发布时间：2018-05-08 18:44

  本文选题：粒子群算法 + 土壤水分运动参参数　； 参考：《东北农业大学》2016年硕士论文

【摘要】：黑龙江省冬季寒冷,历史上最低的气温达到过零下50℃,白天和夜晚的温差较大。冬季降雪,积雪覆盖在广袤农田上的时间能够持续整个冬季,并为春季作物生长提供了一定的水源。由于积雪具有高导热性弱、反射率高、热容量等特性影响土壤温度和含水率的变化。研究积雪覆盖条件下土壤水分的传递规律以及土壤水分运动参数和含水率的关系对于水分在自然界中的循环转移有重要意义。在冻结期由于室外温度低,土壤中的水分基本不转移同时土壤的深层基本保持恒定,所以雪的存在为春季农业生产提供了一定的水资源保证,土壤温度的变化也为工程力学和工程冻胀研究提供了相应的研究思路。应用优化算法通过计算机编程确定土壤的水分运动参数的方法能够克服土壤空间变异的特性使研究模型精度得到保证。本研究即有在土壤水分运动模型和优化算法求解土壤水分运动参数模型上具有较高的理论意义,对于农业生产和土壤特性分析等方面又有将强的实践意义。因此本文的研究主要内容、材料方法、主要结论归纳总结如下:(1)表层土壤剖面温度有积雪覆盖的土壤度高于无积雪覆盖土壤,无积雪覆盖的土壤由于可以直接吸收太阳辐射进行能量交换所以随着时间的推移温度变化明显。温度保持不变时土壤温度随之恒定不变。自然降雪、积雪压密、积雪加厚的表层土壤剖面温度基本保持不变。自然降雪、积雪覆盖、积雪压密能够保持土壤温度,保持的深度范围为100 cm,超过100cm后各个小区的剖面温度基本保持一致不发生变化。

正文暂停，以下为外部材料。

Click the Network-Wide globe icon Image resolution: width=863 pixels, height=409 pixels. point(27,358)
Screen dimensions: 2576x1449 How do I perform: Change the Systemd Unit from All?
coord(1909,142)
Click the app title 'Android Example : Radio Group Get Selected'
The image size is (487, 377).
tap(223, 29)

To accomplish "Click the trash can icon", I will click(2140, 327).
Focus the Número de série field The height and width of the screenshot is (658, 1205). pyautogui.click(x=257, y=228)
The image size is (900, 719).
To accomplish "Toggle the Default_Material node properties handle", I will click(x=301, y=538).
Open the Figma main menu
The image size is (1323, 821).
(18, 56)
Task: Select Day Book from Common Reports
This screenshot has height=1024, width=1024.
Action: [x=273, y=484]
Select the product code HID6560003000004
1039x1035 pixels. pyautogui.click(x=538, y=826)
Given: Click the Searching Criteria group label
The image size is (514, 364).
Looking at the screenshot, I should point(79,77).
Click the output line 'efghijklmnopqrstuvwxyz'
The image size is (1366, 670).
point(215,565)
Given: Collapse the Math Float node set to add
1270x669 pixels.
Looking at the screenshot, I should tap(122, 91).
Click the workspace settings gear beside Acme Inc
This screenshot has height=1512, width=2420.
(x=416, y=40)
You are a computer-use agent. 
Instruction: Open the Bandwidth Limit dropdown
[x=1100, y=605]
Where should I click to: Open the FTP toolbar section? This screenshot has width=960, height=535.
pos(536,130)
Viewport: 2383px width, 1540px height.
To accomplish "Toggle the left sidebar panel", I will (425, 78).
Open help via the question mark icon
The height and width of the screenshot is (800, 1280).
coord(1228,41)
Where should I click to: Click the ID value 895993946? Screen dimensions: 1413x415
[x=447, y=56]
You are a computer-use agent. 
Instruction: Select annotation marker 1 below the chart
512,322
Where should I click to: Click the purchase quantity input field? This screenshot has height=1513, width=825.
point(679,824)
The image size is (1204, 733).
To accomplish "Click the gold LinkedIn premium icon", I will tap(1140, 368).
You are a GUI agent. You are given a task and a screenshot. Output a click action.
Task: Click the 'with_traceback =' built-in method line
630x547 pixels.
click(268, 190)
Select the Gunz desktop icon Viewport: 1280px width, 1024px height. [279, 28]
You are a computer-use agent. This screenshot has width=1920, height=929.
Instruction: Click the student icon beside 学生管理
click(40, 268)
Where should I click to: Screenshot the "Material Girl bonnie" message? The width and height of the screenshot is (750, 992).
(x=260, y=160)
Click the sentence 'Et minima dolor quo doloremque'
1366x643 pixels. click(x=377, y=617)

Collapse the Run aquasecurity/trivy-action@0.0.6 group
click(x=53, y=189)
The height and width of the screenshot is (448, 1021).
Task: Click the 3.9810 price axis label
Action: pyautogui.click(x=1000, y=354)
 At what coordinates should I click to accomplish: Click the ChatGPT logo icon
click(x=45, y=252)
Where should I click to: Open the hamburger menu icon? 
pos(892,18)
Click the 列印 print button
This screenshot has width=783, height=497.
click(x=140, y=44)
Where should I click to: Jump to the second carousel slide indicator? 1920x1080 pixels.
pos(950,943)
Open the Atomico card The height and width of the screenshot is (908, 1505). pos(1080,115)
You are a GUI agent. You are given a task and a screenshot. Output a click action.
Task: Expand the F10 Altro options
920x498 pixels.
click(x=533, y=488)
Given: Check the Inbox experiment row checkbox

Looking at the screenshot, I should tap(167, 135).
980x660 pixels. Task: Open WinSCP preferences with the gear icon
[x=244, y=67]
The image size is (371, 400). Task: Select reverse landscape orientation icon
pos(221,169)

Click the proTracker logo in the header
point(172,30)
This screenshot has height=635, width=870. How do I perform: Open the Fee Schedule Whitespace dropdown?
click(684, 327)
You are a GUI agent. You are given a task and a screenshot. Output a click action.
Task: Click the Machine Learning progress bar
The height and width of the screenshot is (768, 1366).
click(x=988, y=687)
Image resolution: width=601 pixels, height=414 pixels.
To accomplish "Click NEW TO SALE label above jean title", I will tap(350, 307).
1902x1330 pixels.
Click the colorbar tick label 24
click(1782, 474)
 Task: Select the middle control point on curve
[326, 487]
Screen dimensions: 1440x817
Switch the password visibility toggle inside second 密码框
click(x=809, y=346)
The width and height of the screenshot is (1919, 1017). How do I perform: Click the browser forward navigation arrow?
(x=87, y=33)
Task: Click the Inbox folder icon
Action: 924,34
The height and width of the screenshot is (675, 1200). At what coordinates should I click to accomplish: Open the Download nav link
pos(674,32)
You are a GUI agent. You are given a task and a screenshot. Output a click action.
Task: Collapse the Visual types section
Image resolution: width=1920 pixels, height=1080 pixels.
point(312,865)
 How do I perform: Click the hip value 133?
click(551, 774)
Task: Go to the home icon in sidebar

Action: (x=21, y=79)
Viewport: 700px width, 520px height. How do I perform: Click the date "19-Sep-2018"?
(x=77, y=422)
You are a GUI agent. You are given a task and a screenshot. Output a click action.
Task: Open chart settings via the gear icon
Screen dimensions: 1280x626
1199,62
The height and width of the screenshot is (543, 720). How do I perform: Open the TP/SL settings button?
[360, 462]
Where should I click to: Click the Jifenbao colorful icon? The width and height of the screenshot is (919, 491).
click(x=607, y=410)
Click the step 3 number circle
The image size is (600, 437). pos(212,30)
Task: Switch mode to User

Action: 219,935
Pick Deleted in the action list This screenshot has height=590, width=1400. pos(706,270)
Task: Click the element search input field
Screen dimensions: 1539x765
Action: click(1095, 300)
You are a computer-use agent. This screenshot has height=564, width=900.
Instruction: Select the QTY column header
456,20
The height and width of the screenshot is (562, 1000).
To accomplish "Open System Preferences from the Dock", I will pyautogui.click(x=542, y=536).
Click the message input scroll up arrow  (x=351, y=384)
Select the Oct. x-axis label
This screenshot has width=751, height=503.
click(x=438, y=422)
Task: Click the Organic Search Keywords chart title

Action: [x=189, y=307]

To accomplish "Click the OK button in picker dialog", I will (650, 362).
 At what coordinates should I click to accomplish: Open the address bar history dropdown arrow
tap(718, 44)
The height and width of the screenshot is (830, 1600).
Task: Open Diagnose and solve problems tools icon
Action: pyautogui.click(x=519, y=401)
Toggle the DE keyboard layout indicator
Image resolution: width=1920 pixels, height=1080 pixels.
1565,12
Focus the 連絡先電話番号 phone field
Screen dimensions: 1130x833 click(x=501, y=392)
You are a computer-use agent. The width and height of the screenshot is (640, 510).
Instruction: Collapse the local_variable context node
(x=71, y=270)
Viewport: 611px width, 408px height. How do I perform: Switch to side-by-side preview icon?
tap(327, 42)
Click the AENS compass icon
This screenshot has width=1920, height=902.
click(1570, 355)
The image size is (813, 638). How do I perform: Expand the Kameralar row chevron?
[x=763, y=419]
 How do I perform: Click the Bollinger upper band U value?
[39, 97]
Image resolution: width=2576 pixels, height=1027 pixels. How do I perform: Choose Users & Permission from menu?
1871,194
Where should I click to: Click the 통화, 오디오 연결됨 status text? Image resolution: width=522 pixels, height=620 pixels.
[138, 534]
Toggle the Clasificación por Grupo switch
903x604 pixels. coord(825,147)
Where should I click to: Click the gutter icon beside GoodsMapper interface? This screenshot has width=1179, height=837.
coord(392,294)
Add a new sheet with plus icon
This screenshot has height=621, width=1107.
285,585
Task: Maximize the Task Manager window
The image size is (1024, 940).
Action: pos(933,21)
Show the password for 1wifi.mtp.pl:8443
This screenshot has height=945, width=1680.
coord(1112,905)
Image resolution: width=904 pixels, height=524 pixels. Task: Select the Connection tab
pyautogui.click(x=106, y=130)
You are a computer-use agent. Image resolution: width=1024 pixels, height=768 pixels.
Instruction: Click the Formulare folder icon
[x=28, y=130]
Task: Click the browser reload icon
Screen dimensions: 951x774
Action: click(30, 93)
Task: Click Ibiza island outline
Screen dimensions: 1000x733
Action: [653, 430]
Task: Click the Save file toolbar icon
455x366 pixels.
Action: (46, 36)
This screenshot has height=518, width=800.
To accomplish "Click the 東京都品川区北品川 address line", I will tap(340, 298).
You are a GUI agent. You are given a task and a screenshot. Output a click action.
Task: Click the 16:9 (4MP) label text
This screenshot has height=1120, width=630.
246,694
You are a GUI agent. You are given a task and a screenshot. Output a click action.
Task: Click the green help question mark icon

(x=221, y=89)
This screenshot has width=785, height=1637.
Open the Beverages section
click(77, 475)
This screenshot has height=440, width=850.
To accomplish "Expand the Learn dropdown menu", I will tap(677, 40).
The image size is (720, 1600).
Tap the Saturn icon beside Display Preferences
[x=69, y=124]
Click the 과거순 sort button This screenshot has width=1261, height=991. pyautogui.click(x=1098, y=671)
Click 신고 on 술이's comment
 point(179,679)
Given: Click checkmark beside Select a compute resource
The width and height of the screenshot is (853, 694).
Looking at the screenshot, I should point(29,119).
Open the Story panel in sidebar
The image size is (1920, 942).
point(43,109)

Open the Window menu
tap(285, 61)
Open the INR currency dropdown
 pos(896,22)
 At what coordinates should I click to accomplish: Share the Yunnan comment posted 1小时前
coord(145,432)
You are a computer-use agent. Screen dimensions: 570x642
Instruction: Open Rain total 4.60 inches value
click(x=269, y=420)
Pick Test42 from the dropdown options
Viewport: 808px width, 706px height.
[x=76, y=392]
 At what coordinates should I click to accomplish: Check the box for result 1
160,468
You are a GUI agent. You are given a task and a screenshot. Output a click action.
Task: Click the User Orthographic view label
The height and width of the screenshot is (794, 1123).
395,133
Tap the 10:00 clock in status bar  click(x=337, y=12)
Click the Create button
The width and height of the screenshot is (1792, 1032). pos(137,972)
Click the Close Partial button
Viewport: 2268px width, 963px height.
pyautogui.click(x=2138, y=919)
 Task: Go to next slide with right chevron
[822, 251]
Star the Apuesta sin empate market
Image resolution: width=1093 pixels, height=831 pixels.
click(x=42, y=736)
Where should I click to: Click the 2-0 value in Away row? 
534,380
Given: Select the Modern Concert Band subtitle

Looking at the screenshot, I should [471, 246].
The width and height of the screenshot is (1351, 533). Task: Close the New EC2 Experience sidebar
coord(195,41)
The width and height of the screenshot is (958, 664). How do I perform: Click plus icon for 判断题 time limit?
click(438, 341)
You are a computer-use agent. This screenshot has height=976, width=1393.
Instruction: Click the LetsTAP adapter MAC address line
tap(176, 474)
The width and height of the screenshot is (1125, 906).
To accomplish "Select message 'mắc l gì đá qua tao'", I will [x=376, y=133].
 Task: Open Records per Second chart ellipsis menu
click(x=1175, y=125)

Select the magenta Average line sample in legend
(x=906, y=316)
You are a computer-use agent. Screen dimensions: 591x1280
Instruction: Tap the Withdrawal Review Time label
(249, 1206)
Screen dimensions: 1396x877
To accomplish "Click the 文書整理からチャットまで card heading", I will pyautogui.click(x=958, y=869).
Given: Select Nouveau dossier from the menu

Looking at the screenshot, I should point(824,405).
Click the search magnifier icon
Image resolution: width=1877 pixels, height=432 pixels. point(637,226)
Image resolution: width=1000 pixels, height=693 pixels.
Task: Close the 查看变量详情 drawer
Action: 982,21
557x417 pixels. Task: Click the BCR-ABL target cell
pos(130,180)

(2)将粒子群算法引入到季节性冻土水分迁移规律研究中,提出了一种新的季节性冻土水分运动参数识别方法。建立了基于粒子群算法的参数识别模型,实现了季节性冻土水分运动参数的优化。通过优化模型计算的土壤导水率和扩展率与实测值总体变化趋势一致,通过分析发现实测值忽略了土壤容重随空间的变化,所以优化模型更适合田间土壤实际应用。采用优化后的参数模型模拟土壤体积含水率具有较高的精度,模拟值和真实值各点的最大绝对误差仅为2.57%,最大相对误差仅为5.53%,平均相对误差仅为2.51%,表明建立的季节性冻土水分迁移模型可以很好的模拟水分的迁移规律[1],同时可以反映粒子群算法可以较好的优化季节性冻土的水分运动参数。研究成果对于指导农田的灌溉与排水、土壤的蒸发、地下水补给和植物根区土壤水分运动具有重要的理论和实践意义。(3)推导了柱坐标和球坐标中的土壤水分运动的基本方程,并且推导了零通量面与通量面、表面通量法、定位通量法的运算过程。梳理了一维土壤水分运动方程的差分求解的三种方程。对积雪覆盖条件下的土壤水分运动方程进行差分求解,将相应方程转化为追赶法求解的形式,利用MATLAB编程求解该方程,计算结果表明:所建的水分迁移模型可以很好的模拟有积雪覆盖边界条件下的土壤水分状况。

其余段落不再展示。